Problem statement:
Transcribe the records from the line containing "Not learning anything from history (391, 407)" onward, up to and including the final line, exactly and without anything else.

Supplied entries:
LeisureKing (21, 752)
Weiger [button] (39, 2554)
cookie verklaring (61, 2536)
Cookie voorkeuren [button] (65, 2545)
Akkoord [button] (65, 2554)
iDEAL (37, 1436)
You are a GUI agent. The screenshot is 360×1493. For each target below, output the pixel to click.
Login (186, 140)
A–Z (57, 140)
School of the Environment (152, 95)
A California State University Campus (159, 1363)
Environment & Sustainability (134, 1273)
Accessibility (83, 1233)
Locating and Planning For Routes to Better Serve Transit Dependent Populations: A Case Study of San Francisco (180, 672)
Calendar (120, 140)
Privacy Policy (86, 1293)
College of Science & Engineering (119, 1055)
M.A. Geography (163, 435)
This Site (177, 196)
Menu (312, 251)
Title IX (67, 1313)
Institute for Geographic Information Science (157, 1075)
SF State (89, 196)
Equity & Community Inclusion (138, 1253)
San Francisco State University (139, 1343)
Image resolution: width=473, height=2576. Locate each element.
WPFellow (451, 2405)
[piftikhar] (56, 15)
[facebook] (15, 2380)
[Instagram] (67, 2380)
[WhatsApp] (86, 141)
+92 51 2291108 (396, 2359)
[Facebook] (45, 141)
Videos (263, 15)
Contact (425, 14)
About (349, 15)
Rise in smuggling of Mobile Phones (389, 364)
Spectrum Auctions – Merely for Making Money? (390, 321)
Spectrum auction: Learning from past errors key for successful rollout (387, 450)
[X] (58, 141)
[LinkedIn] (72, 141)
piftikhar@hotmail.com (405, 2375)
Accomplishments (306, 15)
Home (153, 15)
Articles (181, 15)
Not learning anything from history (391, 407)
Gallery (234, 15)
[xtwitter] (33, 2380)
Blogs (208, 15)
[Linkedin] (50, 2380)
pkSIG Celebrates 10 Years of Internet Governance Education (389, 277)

Written answer:
Not learning anything from history (391, 407)
Gallery (234, 15)
[xtwitter] (33, 2380)
Blogs (208, 15)
[Linkedin] (50, 2380)
pkSIG Celebrates 10 Years of Internet Governance Education (389, 277)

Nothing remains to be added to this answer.